■ **PARTS OF THE EXERCISE**:
1: In the blog post below, which book's release made it clear that a book should be written about Josh Haman's first tour in Vietnam?
2: Reproduce verbatim the portion of the blog post below that begins with the words containing "Marc Liebman's Blog, page" and ends with "any PoW list.".

■ **PASSAGE SHOWN**:
>> BEGIN

Marc Liebman's Blog, page 54
December 5, 2013
Cherubs 2 – its an altitude not a spiritual being
After BIG MOTHER 40 came out, it became obvious that there was a book to be written about Josh Haman’s first tour in Vietnam. So I began noodling about a plot line and nothing excited me. Then I had a conversation with a good friend of mine with whom I flew in Vietnam and something got us on the topic of what would the next book would be about. He then reminded me of an incident in which he was flying as the co-pilot and they had an opportunity to go make a rescue but the aircraft commander said no, it was too risky. The pilot was captured but never turned up on any PoW list.
On these types of ad-hoc rescue missions, you really don’t know how dangerous or difficult the pickup will be until you get close enough to evaluate the situation. There is a risk that you’ll run into trouble before you get to the scene. Even if you go in and get everybody out, there is a chance you’ll be second guessed. If you go in and get everyone killed, then you’ve had a really bad day and while your actions maybe criticized, you aren’t around to hear it! In the end, it is a judgment call.

>> END

■ **INFORMATION SUPPLIED**:
>> BEGIN

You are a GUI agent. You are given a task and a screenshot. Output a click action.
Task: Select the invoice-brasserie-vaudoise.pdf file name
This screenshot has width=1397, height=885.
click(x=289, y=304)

>> END

■ **FULL SOLUTIONS**:
1: BIG MOTHER 40

2:
Marc Liebman's Blog, page 54
December 5, 2013
Cherubs 2 – its an altitude not a spiritual being
After BIG MOTHER 40 came out, it became obvious that there was a book to be written about Josh Haman’s first tour in Vietnam. So I began noodling about a plot line and nothing excited me. Then I had a conversation with a good friend of mine with whom I flew in Vietnam and something got us on the topic of what would the next book would be about. He then reminded me of an incident in which he was flying as the co-pilot and they had an opportunity to go make a rescue but the aircraft commander said no, it was too risky. The pilot was captured but never turned up on any PoW list.